One story—a tale of an ancient man who wandered the Gaji desert searching for the stone of creation—was so vivid that Khadija had to wonder… “That story you told Nasim,” she said one night over a small fire in a vale of stunted trees, “was it from another life?”
Ashan was staring into the fire, bracelets of heavy iron around his wrists and ankles, chin resting on his knees, looking for all the world as young as Nasim, who was sitting cross-legged nearby. “I dreamed it when I was young”—he motioned to Nasim with a tilt of his head—“when I was no older than him. As vivid as this fire before me. As vivid as the stars a
bove.”
“It was, wasn’t it? Your prior self…”
But Ashan merely shrugged. “Who can tell?”
“It must be.”
“There are days when I think that’s true, and others where I think I’m merely fooling myself, wishing it were so. I hold on to it, hoping it comes clearer in the next life, or the one after that.”
“I dream…”
Both Khadija and Ashan looked to Nasim. Neither one spoke; they didn’t wish to break the spell, for Nasim had spoken not at all since the waterfall.

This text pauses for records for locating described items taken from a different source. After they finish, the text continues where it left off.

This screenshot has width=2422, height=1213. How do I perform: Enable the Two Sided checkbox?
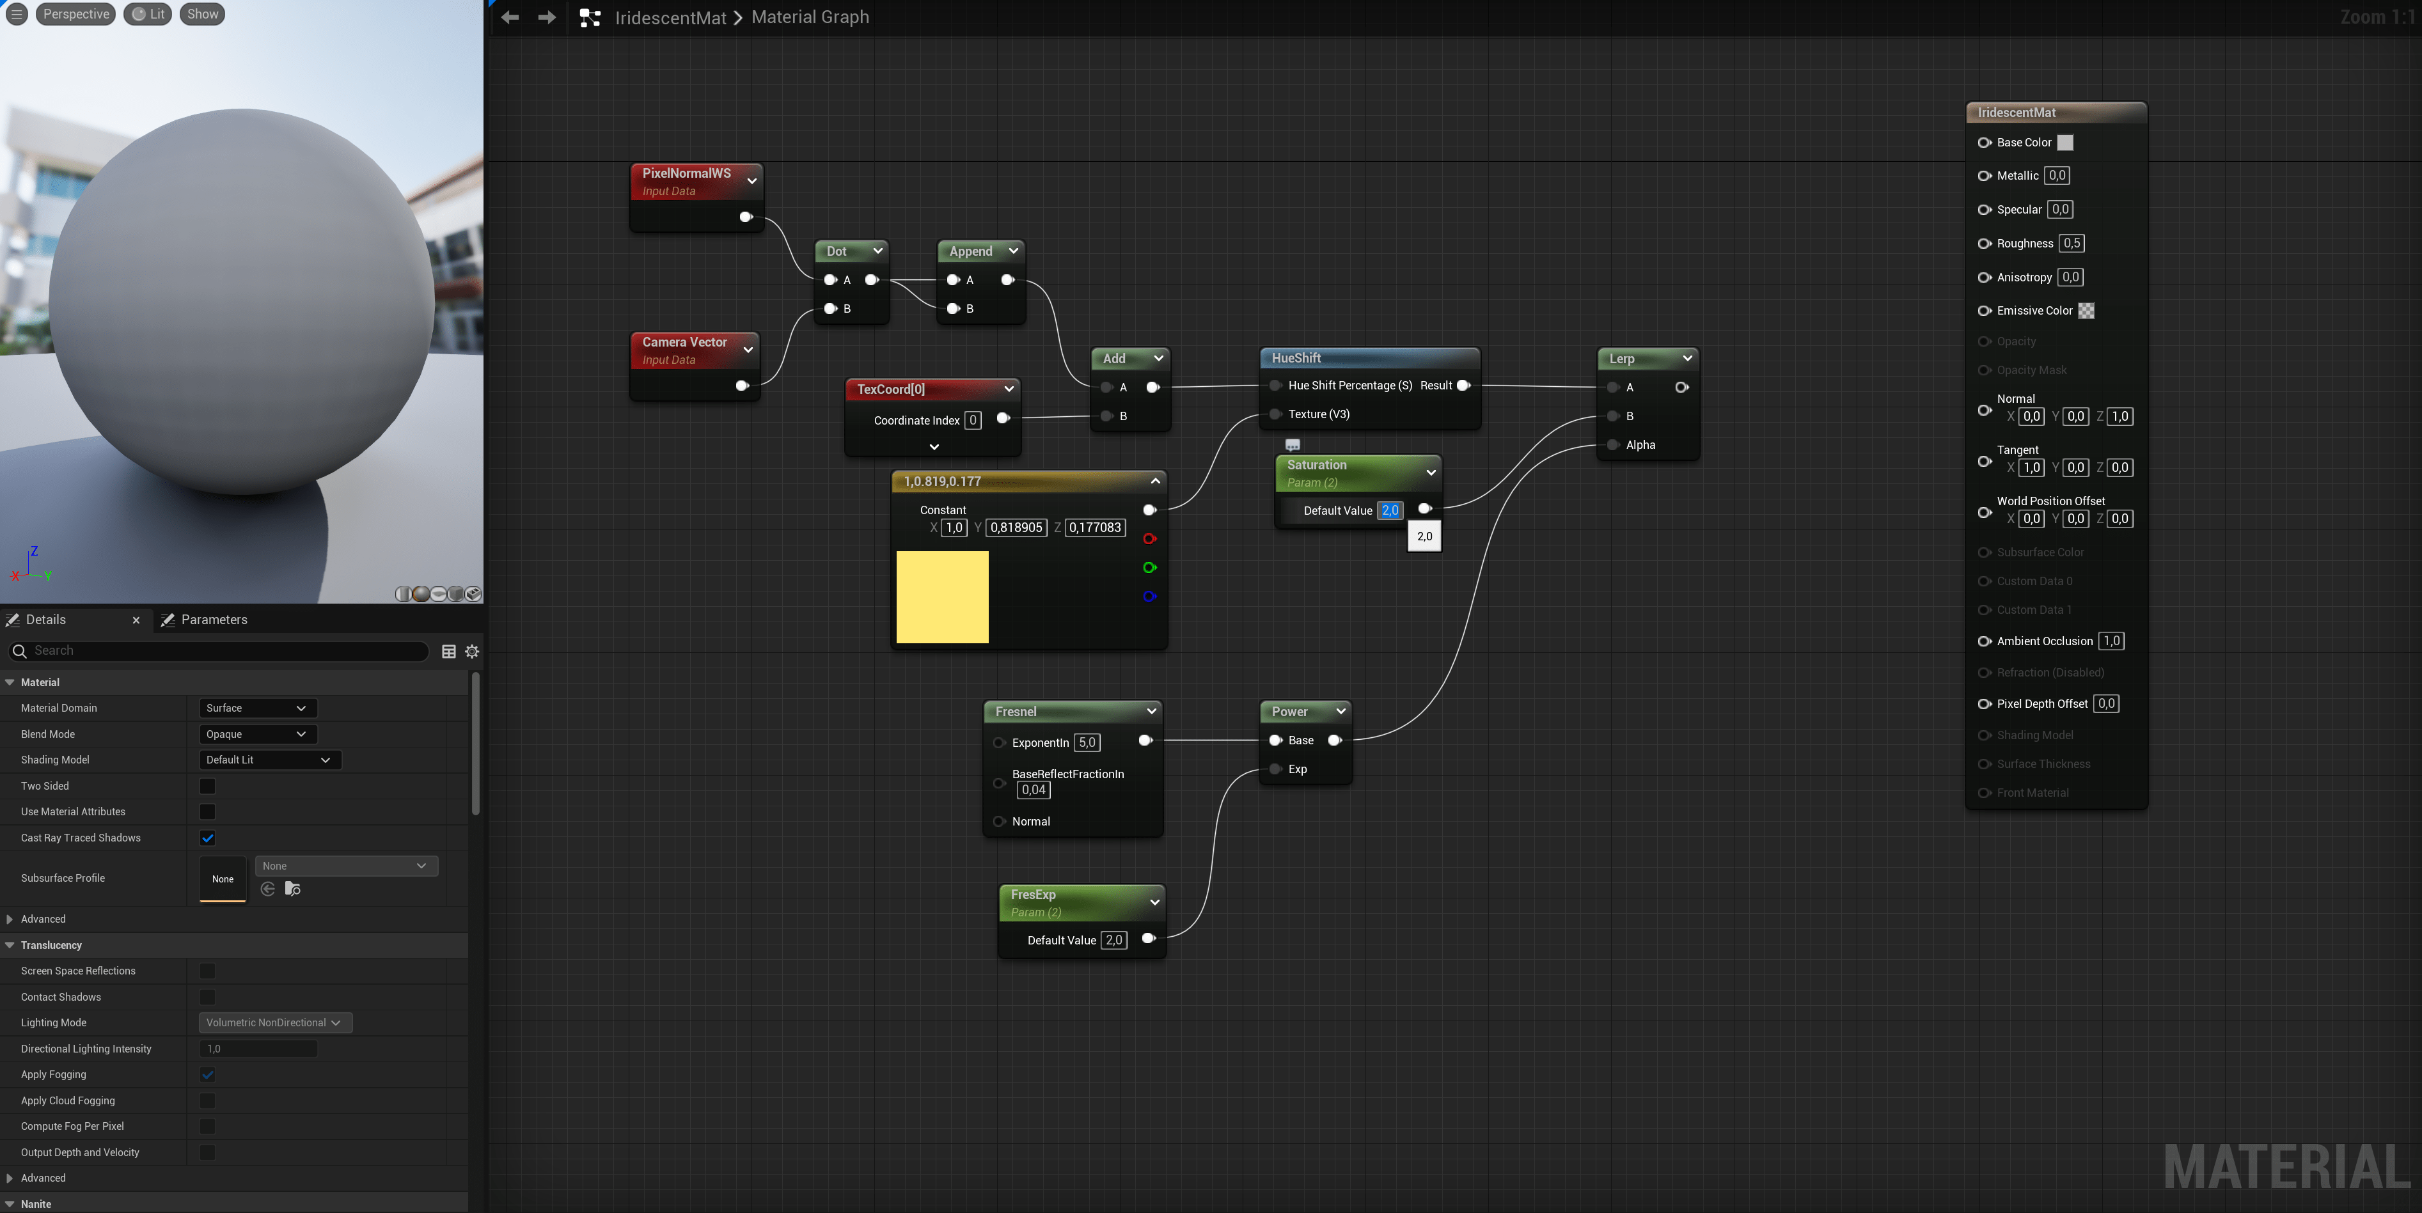tap(208, 786)
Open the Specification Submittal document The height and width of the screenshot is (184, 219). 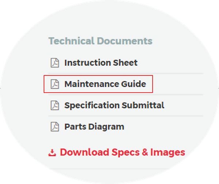click(114, 105)
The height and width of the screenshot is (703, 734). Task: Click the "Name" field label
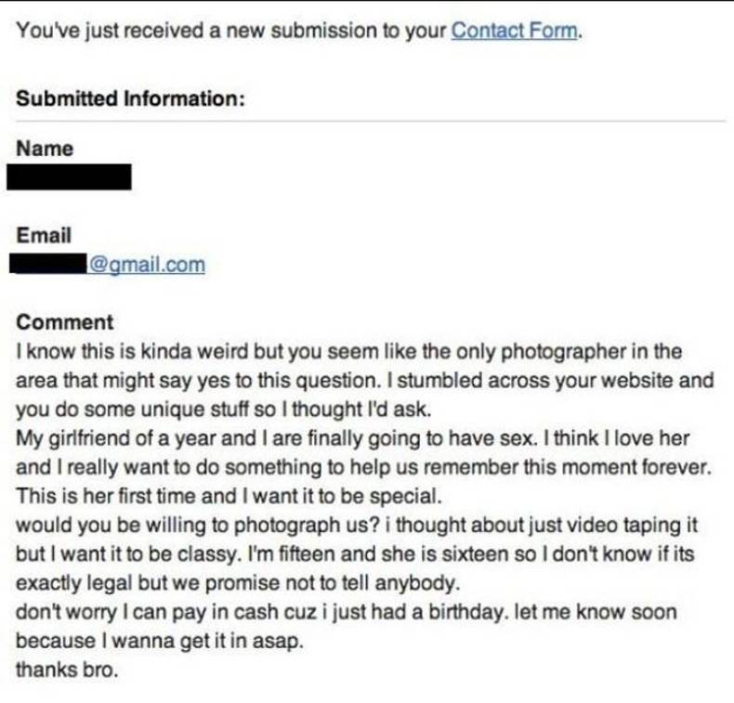pos(45,149)
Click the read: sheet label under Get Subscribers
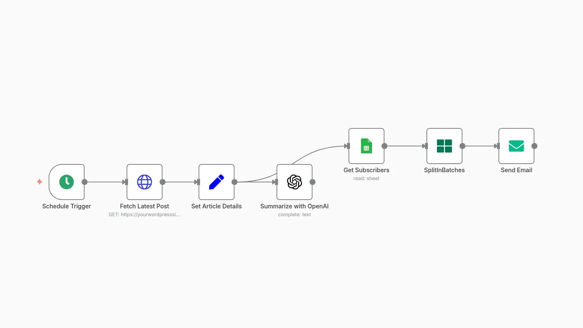 click(x=366, y=179)

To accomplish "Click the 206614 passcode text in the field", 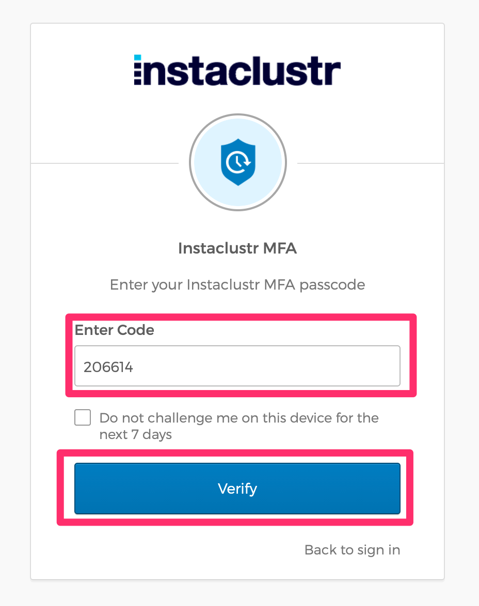I will point(108,366).
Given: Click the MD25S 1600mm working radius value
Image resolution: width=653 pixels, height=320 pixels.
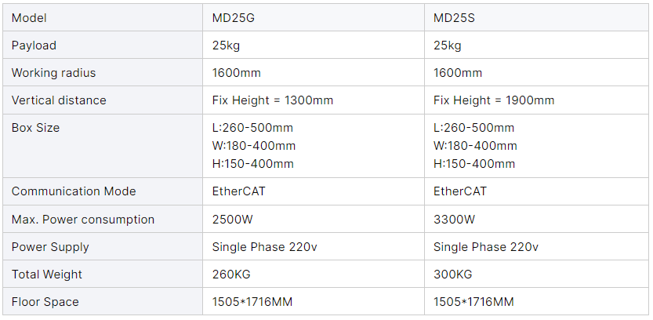Looking at the screenshot, I should (458, 73).

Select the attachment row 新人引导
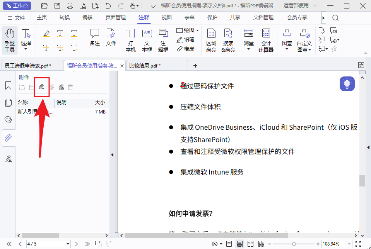click(35, 112)
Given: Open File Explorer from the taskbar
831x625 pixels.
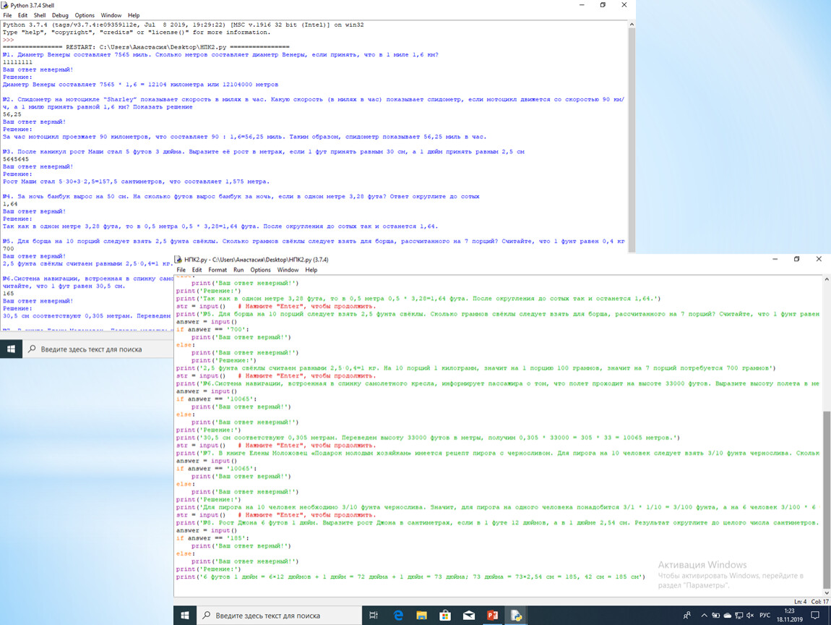Looking at the screenshot, I should tap(421, 616).
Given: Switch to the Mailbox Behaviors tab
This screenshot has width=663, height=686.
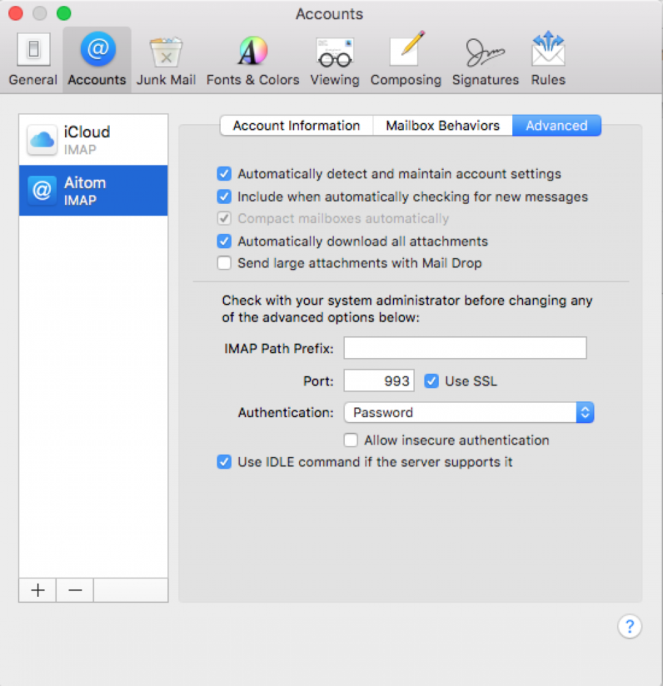Looking at the screenshot, I should click(x=442, y=126).
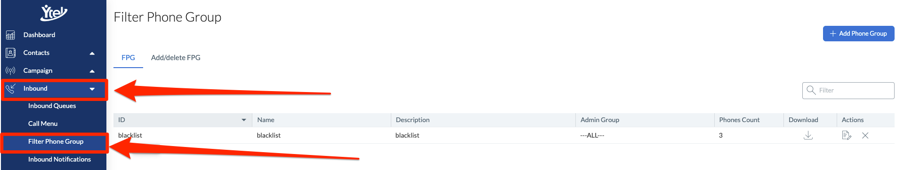904x170 pixels.
Task: Collapse the Inbound menu arrow
Action: click(x=92, y=89)
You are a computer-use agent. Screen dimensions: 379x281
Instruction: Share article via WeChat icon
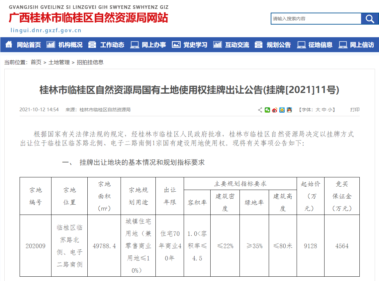(267, 110)
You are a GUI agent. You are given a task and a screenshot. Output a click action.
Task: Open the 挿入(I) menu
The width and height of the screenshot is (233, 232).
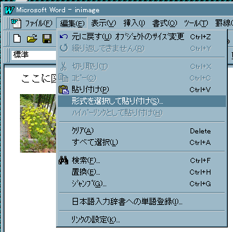tap(135, 23)
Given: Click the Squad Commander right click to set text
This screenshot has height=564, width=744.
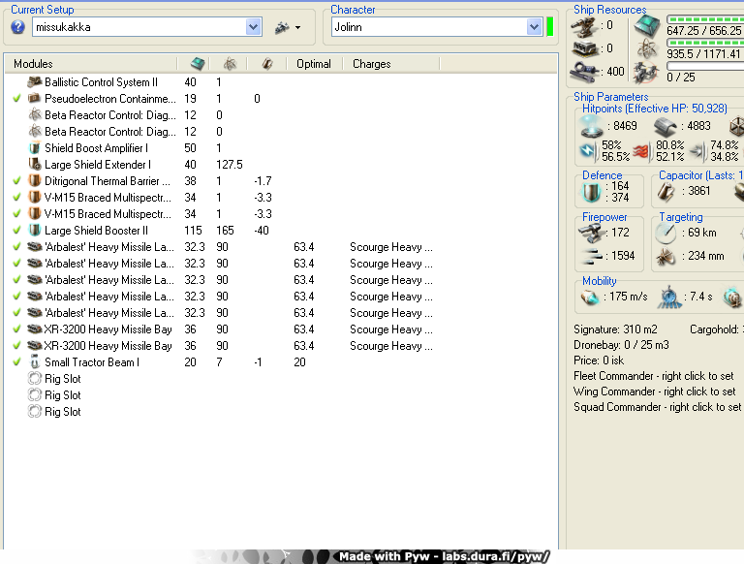Looking at the screenshot, I should click(656, 407).
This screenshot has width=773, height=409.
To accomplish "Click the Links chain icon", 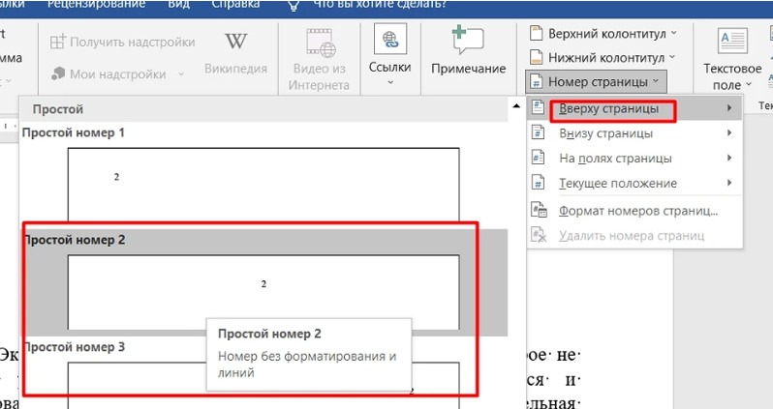I will click(x=390, y=41).
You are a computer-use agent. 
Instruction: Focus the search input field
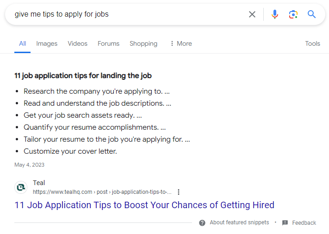click(125, 14)
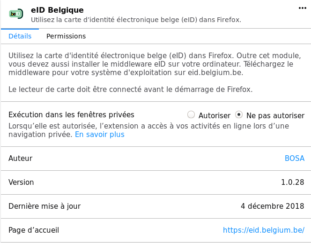Click the version number 1.0.28
The width and height of the screenshot is (311, 243).
[293, 182]
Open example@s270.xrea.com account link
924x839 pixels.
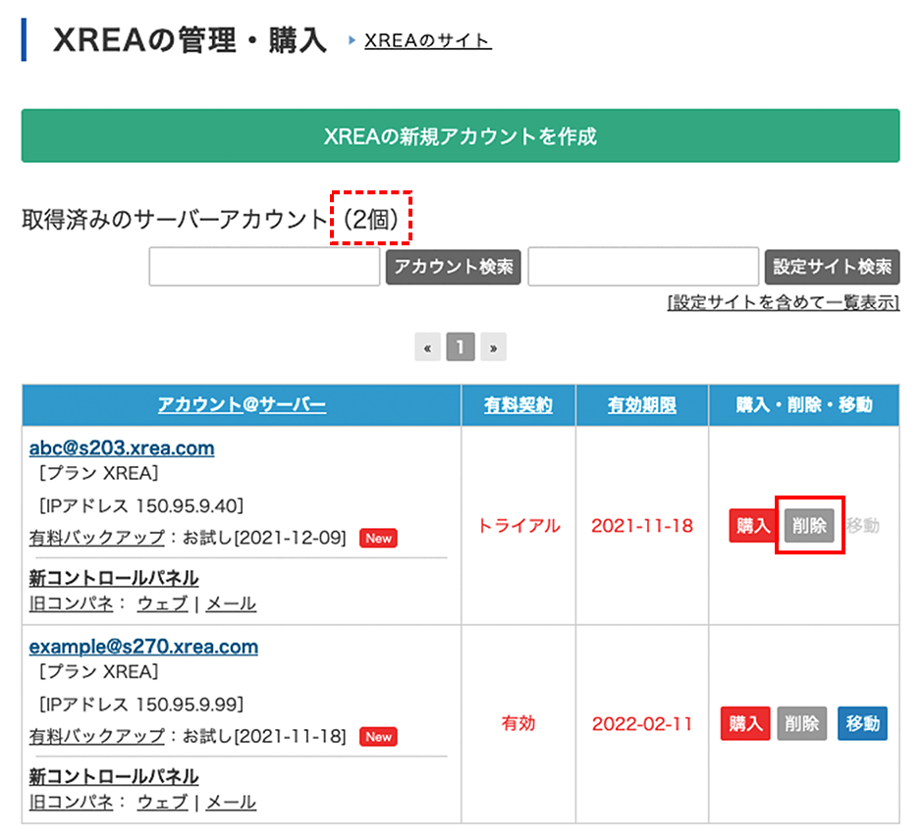pos(143,647)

Nasim picked up a brand from the fire. He held it near his lips and blew softly upon it, embers lifting into the night sky to mingle among the stars. “I dream of an island far from here.”
“What island?” Ashan asked softly.
“There were many there once. Men and women like you.” He looked to Ashan. “And you.” He turned to Khadija. “They were learned, but they took much for granted.”
“What, Nasim? What did they take for granted?”
He turned the brand over, staring into the deep orange glow between the plates of bitter coal. “Life, both ours and the next. They broke much. They sacrificed much.”
“Who? Your parents?”
Nasim set the brand back into the fire and ran his hands over the flames. He reached within it and touched something there.
And suddenly Khadija could feel it.
A suurahezhan, a fire spirit, ready to cross over if Nasim willed it.
A hand formed in the flames, and Khadija scrabbled to her feet, ready to pull Nasim away if needed, but the moment she moved, the diaphanous hand lifted with the flames, twisting and turning until it was gone.
He could have done it, she realized. He could have pulled the hezhan across the veil and into the material world. With no stones. Just a brush of his hand.
Ashan watched Nasim carefully for some time, but Nasim merely returned to his silent scrutiny over the fire and wouldn’t respond to their questions.
“Can you look upon him and not see what we might become?” Ashan was staring directly into Khadija’s eyes now, the fire casting shadows across his face and beard and curly hair. In all his time on the island so far, Ashan had not once touched on the subject of her betrayal, her abandonment of the Aramahn for the Maharraht.